In the first iteration, Race to the Pennant was written in a proprietary language called WIRE. This served it well at the time, but I learned Swift when Apple announced it in 2014 and rewrote the app. From there, it's been one of my guinea pig apps, a playground where I can explore new technologies that are introduced. Through the years, I've continually iterated on the user interface design (while staying familiar for users), updated the code structure and architecture, changed the business model, built the backend myself, and added extensions like a watch app (more on that in a bit), the Today widget, and more.
At WWDC this year, Apple announced SwiftUI, a radical new way to write user interface code for their platforms. I immediately saw the appeal and knew that Race to the Pennant was getting a rewrite once again (in the role of my app-development guinea pig). Diving into the code, I started updating it literally the day the new framework was announced. Not only was SwiftUI very fast and flexible, it was also extremely fun. This app isn't the most complex, but it does have a little bit of everything, so I was able to touch many aspects of SwiftUI. This is definitely the topic of another blog post, but count me in on the SwiftUI revolution.

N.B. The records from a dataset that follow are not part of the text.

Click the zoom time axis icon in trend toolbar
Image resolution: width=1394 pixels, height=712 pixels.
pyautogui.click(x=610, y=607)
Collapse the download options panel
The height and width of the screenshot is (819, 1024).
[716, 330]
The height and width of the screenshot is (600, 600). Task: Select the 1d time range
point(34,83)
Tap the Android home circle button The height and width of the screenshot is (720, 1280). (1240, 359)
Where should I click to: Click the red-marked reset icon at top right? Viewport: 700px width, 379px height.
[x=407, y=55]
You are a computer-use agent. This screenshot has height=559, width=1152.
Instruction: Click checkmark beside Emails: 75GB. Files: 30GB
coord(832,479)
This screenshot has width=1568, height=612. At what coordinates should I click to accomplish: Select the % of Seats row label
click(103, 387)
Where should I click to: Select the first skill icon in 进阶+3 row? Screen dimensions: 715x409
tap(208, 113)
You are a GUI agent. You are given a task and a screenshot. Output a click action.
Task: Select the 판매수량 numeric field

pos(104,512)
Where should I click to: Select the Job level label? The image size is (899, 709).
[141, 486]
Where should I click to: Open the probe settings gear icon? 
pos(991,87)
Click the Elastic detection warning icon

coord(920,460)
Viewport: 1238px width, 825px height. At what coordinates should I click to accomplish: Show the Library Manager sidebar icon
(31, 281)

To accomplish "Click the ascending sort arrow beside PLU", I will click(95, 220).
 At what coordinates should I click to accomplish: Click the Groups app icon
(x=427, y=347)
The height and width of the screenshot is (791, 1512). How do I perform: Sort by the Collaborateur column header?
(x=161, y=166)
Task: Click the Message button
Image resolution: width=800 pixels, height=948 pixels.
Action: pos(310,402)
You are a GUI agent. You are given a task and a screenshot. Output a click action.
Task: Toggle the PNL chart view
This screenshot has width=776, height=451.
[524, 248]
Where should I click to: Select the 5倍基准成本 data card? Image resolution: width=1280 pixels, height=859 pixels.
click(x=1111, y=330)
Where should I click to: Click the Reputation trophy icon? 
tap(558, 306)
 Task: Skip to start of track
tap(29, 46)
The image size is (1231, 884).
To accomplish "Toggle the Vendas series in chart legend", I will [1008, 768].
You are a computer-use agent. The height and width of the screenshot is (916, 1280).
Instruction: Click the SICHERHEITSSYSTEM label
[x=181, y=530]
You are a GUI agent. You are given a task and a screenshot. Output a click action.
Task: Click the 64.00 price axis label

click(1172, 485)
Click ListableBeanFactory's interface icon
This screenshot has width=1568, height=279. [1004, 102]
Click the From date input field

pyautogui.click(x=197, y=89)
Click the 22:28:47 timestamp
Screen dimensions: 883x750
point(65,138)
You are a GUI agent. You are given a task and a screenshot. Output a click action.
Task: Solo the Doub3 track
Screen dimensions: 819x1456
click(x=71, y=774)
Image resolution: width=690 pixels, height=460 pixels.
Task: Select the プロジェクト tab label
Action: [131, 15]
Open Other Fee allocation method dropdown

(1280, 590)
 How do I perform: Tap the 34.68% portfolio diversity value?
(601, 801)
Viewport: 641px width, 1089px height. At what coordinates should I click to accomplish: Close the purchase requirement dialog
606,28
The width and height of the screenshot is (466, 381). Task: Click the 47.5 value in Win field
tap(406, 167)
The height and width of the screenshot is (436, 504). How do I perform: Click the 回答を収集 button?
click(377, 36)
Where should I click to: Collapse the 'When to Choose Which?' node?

Back to the main thread: throughout the summer, I was on track to having a rewritten Race to the Pennant. But baseball season is winding down. I knew that many users wouldn't be interested in an update especially since their team may be out of the postseason picture (ask me how I know). But football season is in full swing. I once had a football spin-off app, Race to the Playoffs, in the WIRE era. It lasted one season and I thought about resurrecting that. Thinking this was the way forward, I updated my backend to support handling football data.
The next step was standing up a new app account, building out the football app target, coming up with a name (I wasn't in love with "Race to the Playoffs", especially as it didn't scale to the next sport cleanly; naming things is hard), etc. But I had a thought. Why not keep it in the same app, rebrand it more simply (a 2013 app named "Pennant" is long-gone), and put more effort into growing a single, multi-sport app instead of segmenting my time and effort? It's an obvious choice in retrospect, but it took me too long to get there. This decision was made this month.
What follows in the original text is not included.